Material provided start

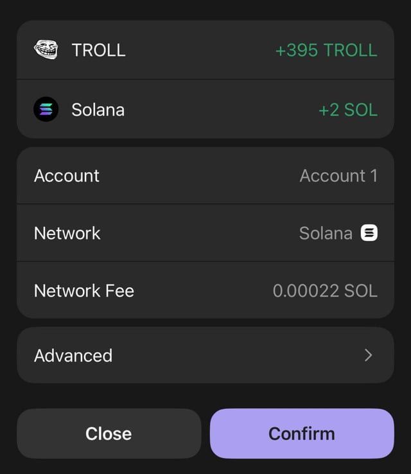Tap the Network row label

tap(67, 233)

Material provided end
Material provided start

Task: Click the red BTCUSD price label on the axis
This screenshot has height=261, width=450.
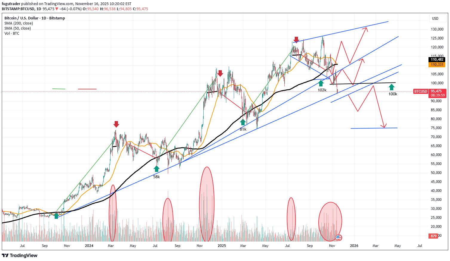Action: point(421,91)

Material provided end

▸ **Work to do**: Rewrite the material from the line containing "Task: Click the" through the line containing "Action: point(421,91)" as a two-column CSV with the headers request and answer, one row per request, each value in a single quoted field with line breaks replaced by spaces. Omit the pictures.

▸ **Exercise response**:
request,answer
"Task: Click the red BTCUSD price label on the axis This screenshot has height=261, width=450.","Action: point(421,91)"